Forensics is a type of public speaking.  “So in forensics, what we do is there are two schools of thought,” coach Paige Carrow continued. “There is public address, which are your more informative speech–oratory, broadcasting where the intent is to educate your audience. Those are mostly original writings that students read themselves.. 

The other school of thought is DI, which stands for dramatic interpretation. [The] dramatic interpretation side of it is more of the purpose to entertain, right? So we’ve had storytellers, poets and actors that recreate scenes or put their own interpretation on literature.”

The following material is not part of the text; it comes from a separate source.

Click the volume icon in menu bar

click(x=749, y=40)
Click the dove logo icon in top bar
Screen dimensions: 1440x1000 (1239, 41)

Each student has their own category of event, which is often different from one another, meaning no one typically does their piece on the same topic as another person. Of the events that are available for the students to choose from, there are many choices. One of the types are group events. Those events are called duos or multiples. The group of people compete together and perform a piece of their choosing. LN senior Makenzie Sackett competed in multiples this year.  In a multiple event, the group will take a movie/play/musical and take apart the plot, to make it into a 15 minute production. 

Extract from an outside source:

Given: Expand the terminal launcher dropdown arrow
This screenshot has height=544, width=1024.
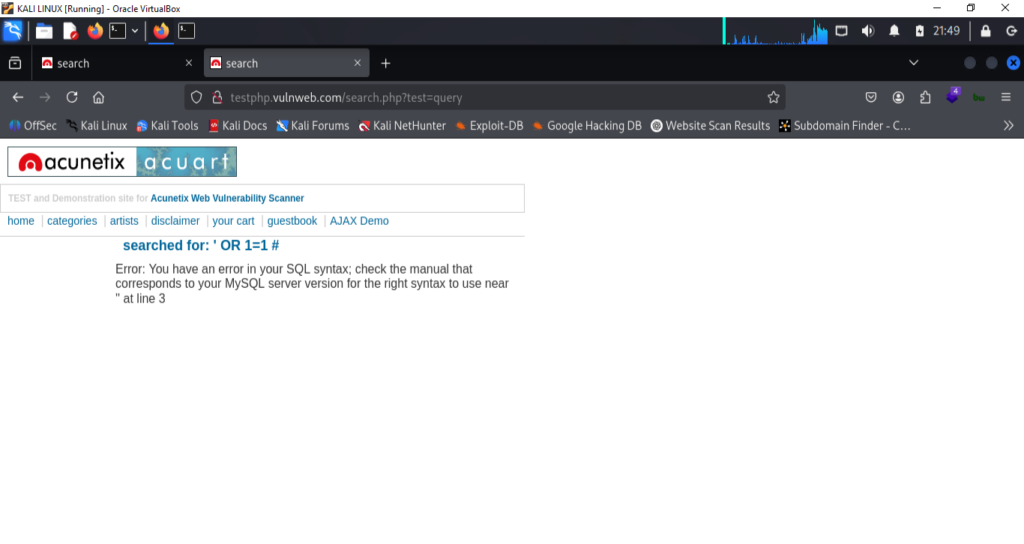Looking at the screenshot, I should (135, 31).

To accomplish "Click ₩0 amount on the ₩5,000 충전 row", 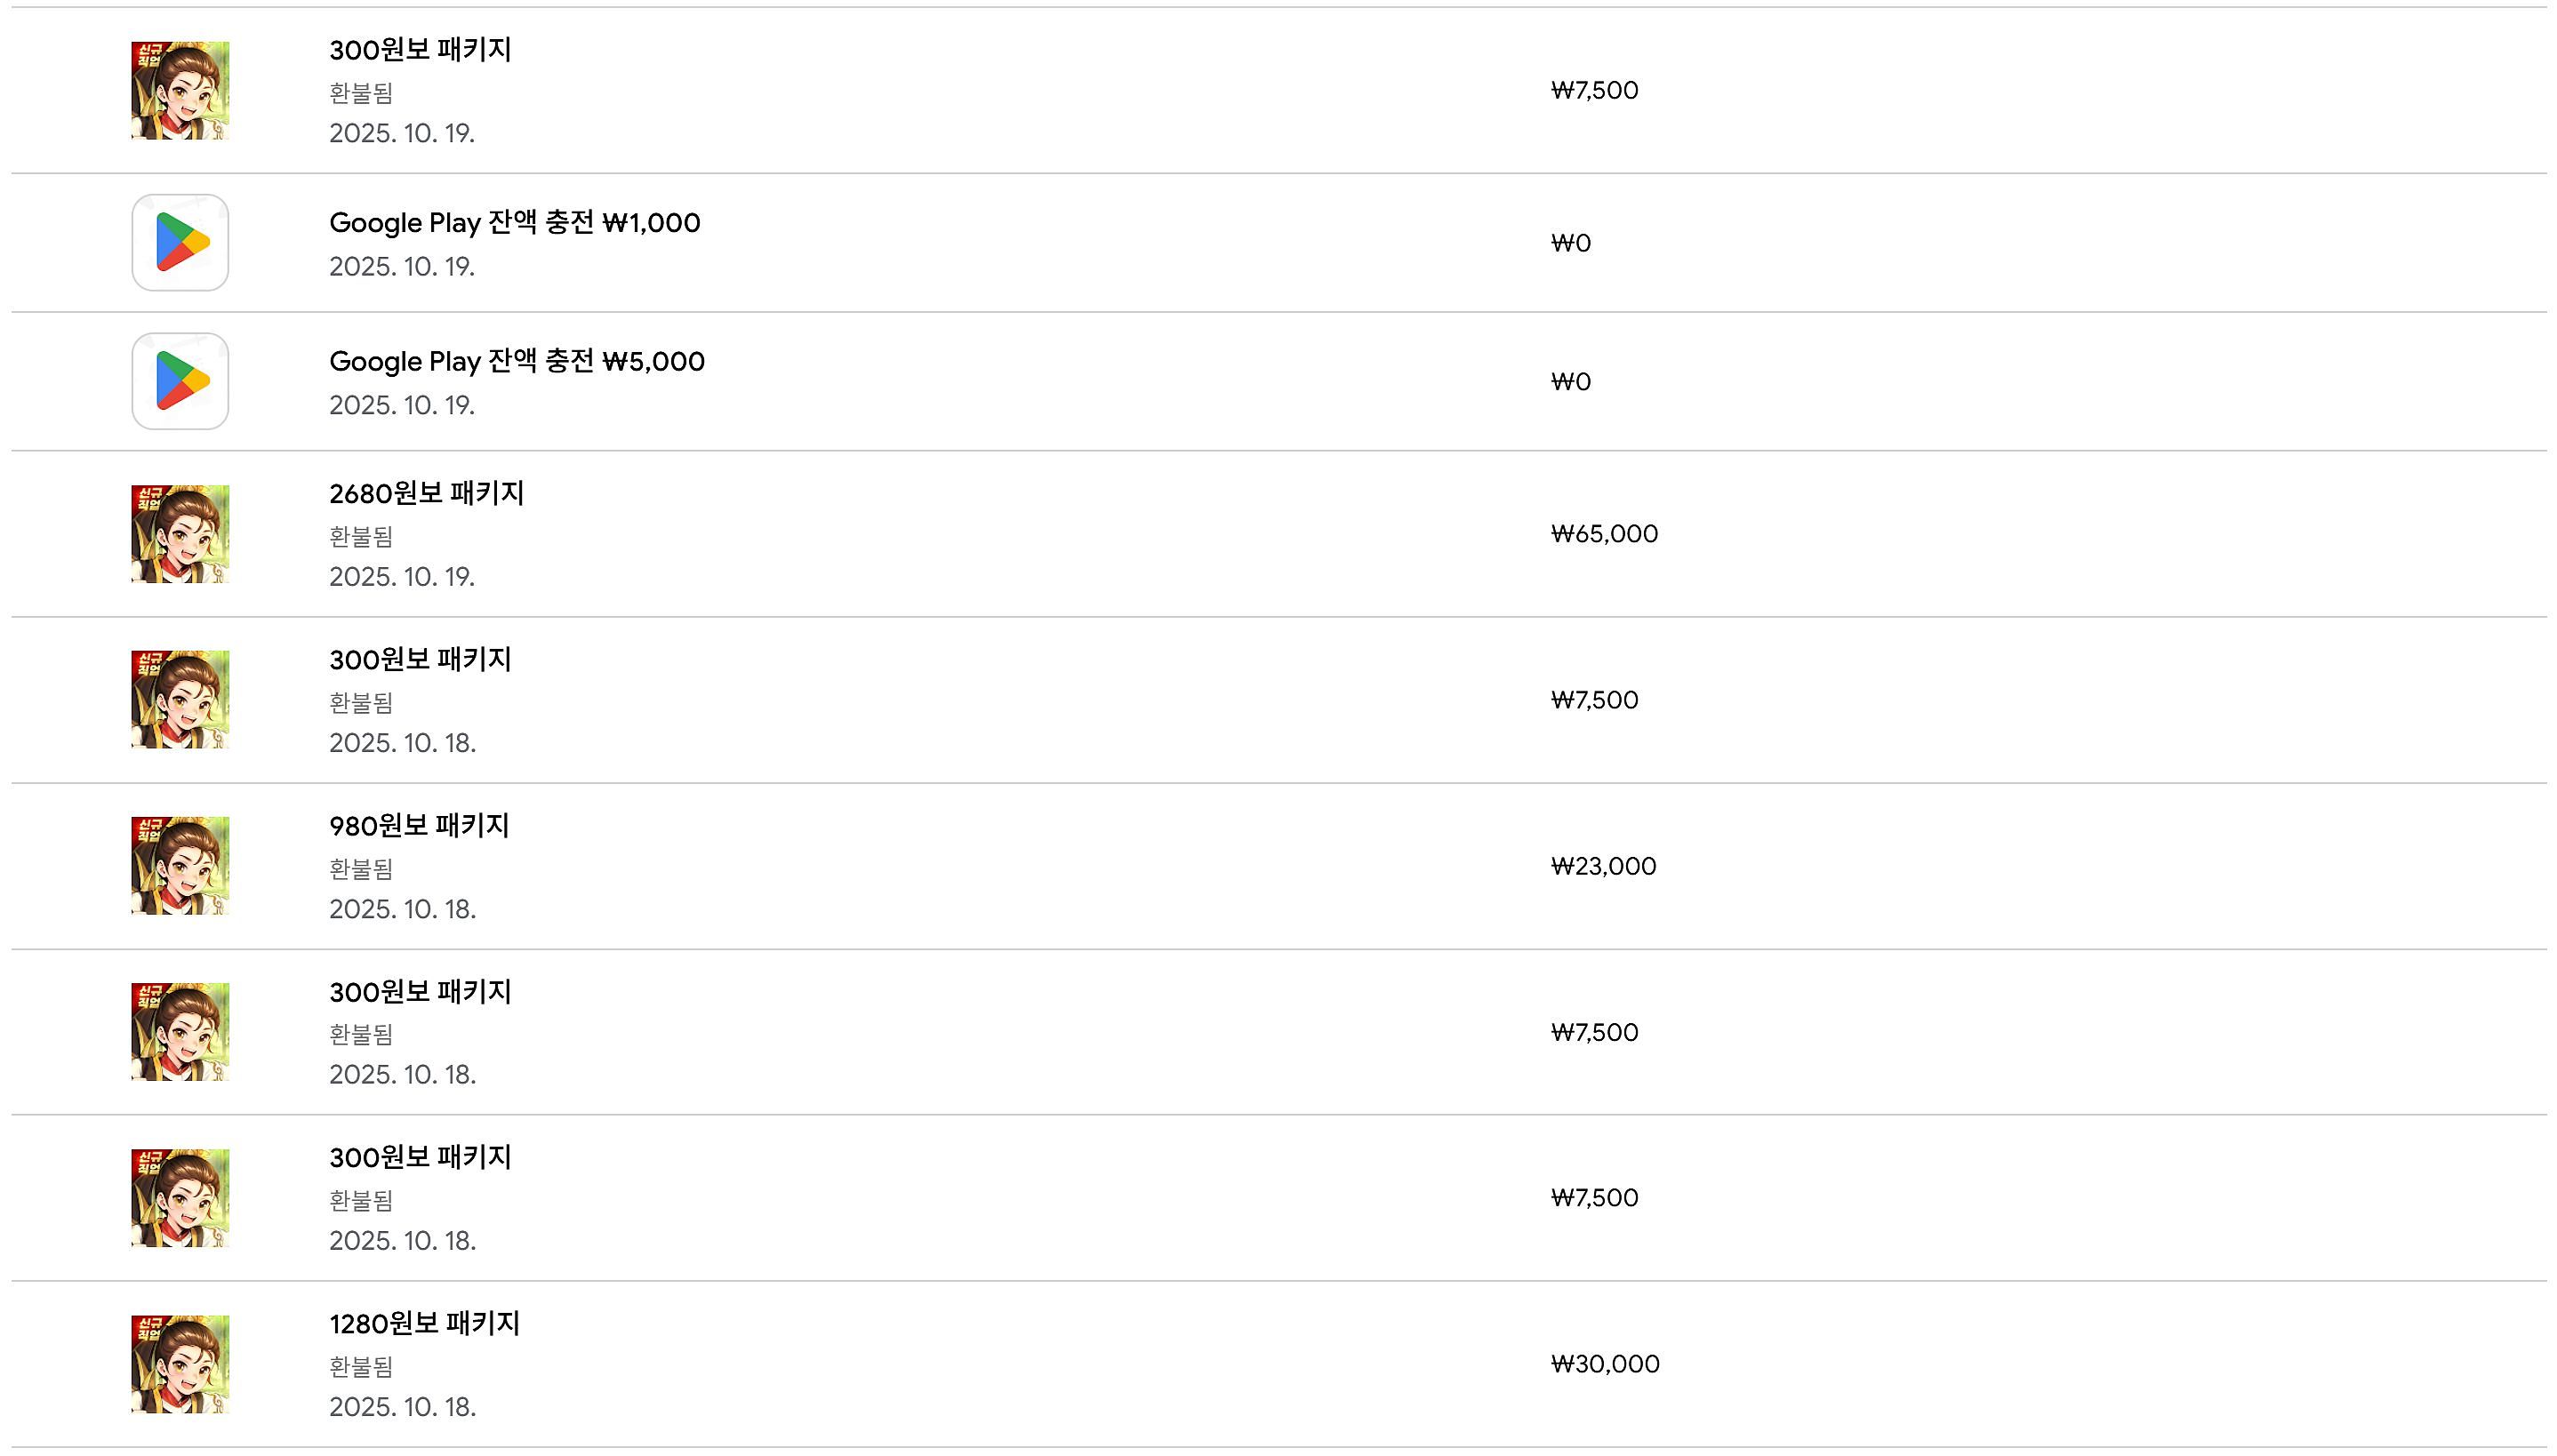I will 1570,382.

“I’m in multiple this year, so I’ve been collaborating with three other teammates. We’re doing the cult classic rom-com ‘Clueless.’ I’m playing Tai, Cher is played by Ellen Terzino, Yacine Lo as Dionne and Braeden Davis as our four male characters.” 

This team’s multiple placed fourth at states this year.

Wesselhoff participated in an event called oratory. In oratory, the person makes a persuasive piece, about eight minutes long, of their choosing.

“Getting first place and becoming state champion was incredible. It meant a lot to get that award/recognition, but for me, the true value of it came from being recognized for doing something I absolutely love during such a difficult time,” said Wesselhoff. “I gave my whole heart to my speech this season, and to be recognized for that love means everything. To end my forensics career with my favorite speech and my favorite group of people was the true honor – becoming state champion was just icing on the cake.”

Because of COVID, competitions and general practice had to be different. 

“It’s been a struggle, right. But it’s been really cool to see how creative these kids have become. So we have been doing online meets as a team: we do them once a week, we meet and then individually [meet],” said Carrow. 

With the pandemic, just like everything else the forensics tournaments had to look different. The biggest difference being that they were fully online. 

“This season has been very different since all of our rounds have been online,” said Sackett. We’re using a new platform called Jitsi Meet on Tabroom. Usually, we’d be traveling around to different schools and competing there, but we’ve been doing it from inside of Loy Norrix and last week from the comfort of our own homes. 

I prefer the way the other seasons have worked because it allowed for more bonds between schools. I’ve made friends from Grand Rapids and other places I never would’ve met otherwise. I also miss cheering on your friends, and I’m sad the only time I would’ve been able to go on stage for awards was the year we were virtual.”

While some students did pretty well with the tournaments being online, others struggled with it. 

Wesselhoff said, “I, and so many others, rely on eye contact and being in the same room as my judges to make a connection with them. Speaking to a computer screen in an empty room makes that process so much harder.”